— Page excerpt —
* Start *

Friday, December 24, 2010

From me to You

Presents are wrapped, baking is done.....ahhh time to relax.
Wishing all of my readers A Very Merry Christmas......
Oh and if you want to indulge yourself with a little celebratory drinkie drink, try a dirty girl scout........ yum

Merry Stinky Christmas

I've always got thee running monologues going on in my head especially when I'm waiting in line at the store. Yesterday was no exception......Being the dumb ass I am I had to get the last of my shopping done, so I place that last item into my cart and head to the check out. Of course like any retailer at Christmas time there are always too many people in line and not enough I wait.

Just as I hit the 10 minute wait time, I start to smell something a little odoriferous. Within seconds my brain registers that skanky smell and I'm overwhelmed by it's putrid aroma. Is that me?....Considering I haven't taken a shit nor farted in the past 10 hours it sure as hell wasn't me.

Reluctantly taking another whiff I figure out the smell is coming somewhere in front of me....that's when I see the possible master of funk in front of me in one of those motorized scooter carts. Just when I was giving the old man the benefit of the doubt all bets were off when I noticed as he bent forward to unload his basket that he had some Hershey squirt-age coming out the back of his depends.

What the fuck, dude shit himself while riding around Walmart and just sat in that shit an stunk up the whole joint for the rest of us. Seriously I'm beginning to gag...where the hell is is the fabreeze when you need it....hell there's always fabreeze at the check out, or at least those pine tree air fresheners you hang in the car, I could just wear the thing around my neck till I get out of this stink hole...WHERE the Fuck is the Fabreeze!!!!!!!!!!! Ughhhhhhhhhh!!!

Needless to say there was none to be found and I had to suffer through that retched stink but at least I didn't have to detoxify that scooter....Merry stinky Christmas you poor bastard! HAH! Oh and people if I ever get to the point where I am riding around walmart in a scooter with a diaper full of shit....just ride me out back and shoot me on site.

* End *

— What is asked —
1) In the Christmas shopping post, why was the writer sure the bad smell in the checkout line wasn't their own?
2) Could you carry on the Christmas shopping post from its final line?

— Dataset —
* Start *

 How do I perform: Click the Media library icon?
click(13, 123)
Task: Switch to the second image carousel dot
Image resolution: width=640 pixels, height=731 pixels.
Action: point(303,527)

* End *
* Start *

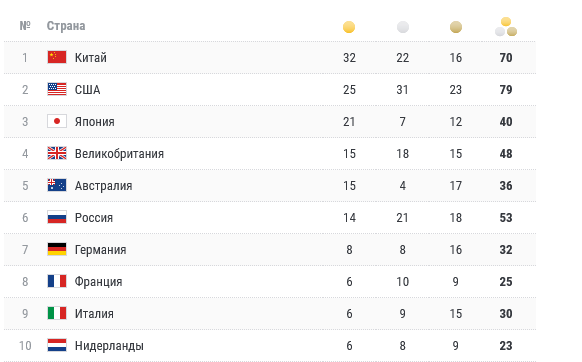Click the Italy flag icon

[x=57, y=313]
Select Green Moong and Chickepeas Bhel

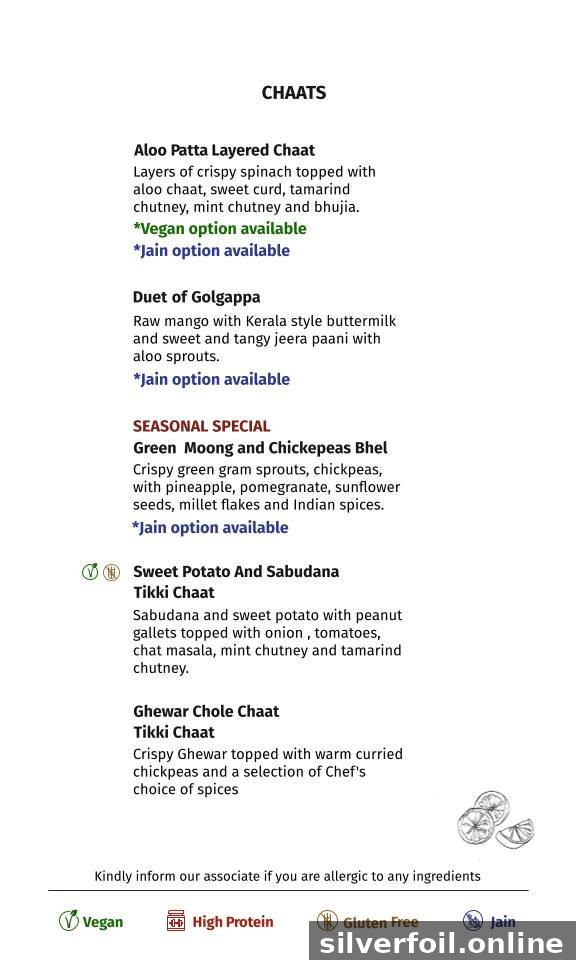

* End *

— Task responses —
1) The writer hadn't used the bathroom or passed gas in the previous 10 hours, so the smell couldn't have come from them.

2)
Sunday, December 19, 2010

How Many Days till Break?

Ahh Test days. they are supposed to be easy days, you know hand out the test, catch up on putting my grades in the computer, return a few emails etc. But NO! not when you're the SPED Teacher, nothings ordinary or predictable.

Point in case-my Science class, just as I get everyone settled down and working on their test. I hear 'turd boy' (so fondly nicknamed because he's always asking to go to the bathroom after lunch because he's "turdleing") ripping a piece of paper out of his notebook, scribbling something on it and tossing it across the room at another student.

At this point I tell him to bring me the note, at which point he ties to slide his chair across the floor to retrieve the note only to fall backwards and land feet in the air on the floor. Seizing the moment I attempt to confiscate the note before he can gather his lameass up off the floor, but where's there's a will there's a way. That little shit head started crawling across the floor lie a marine crawling through a trench with barbed wire and grabbed the note before me. Now at this point to should have been a simple "give me the note or you'll be written up for disturbing class during a test": But NO as in usual short bus fashion this kid crumbles up the note shoves it into his mouth and began chewing.

Great, now I have to deal with this? Ok, spit it paper out before you fall off your chair and your parents sue me for allowing you to stupidly compromise your air way.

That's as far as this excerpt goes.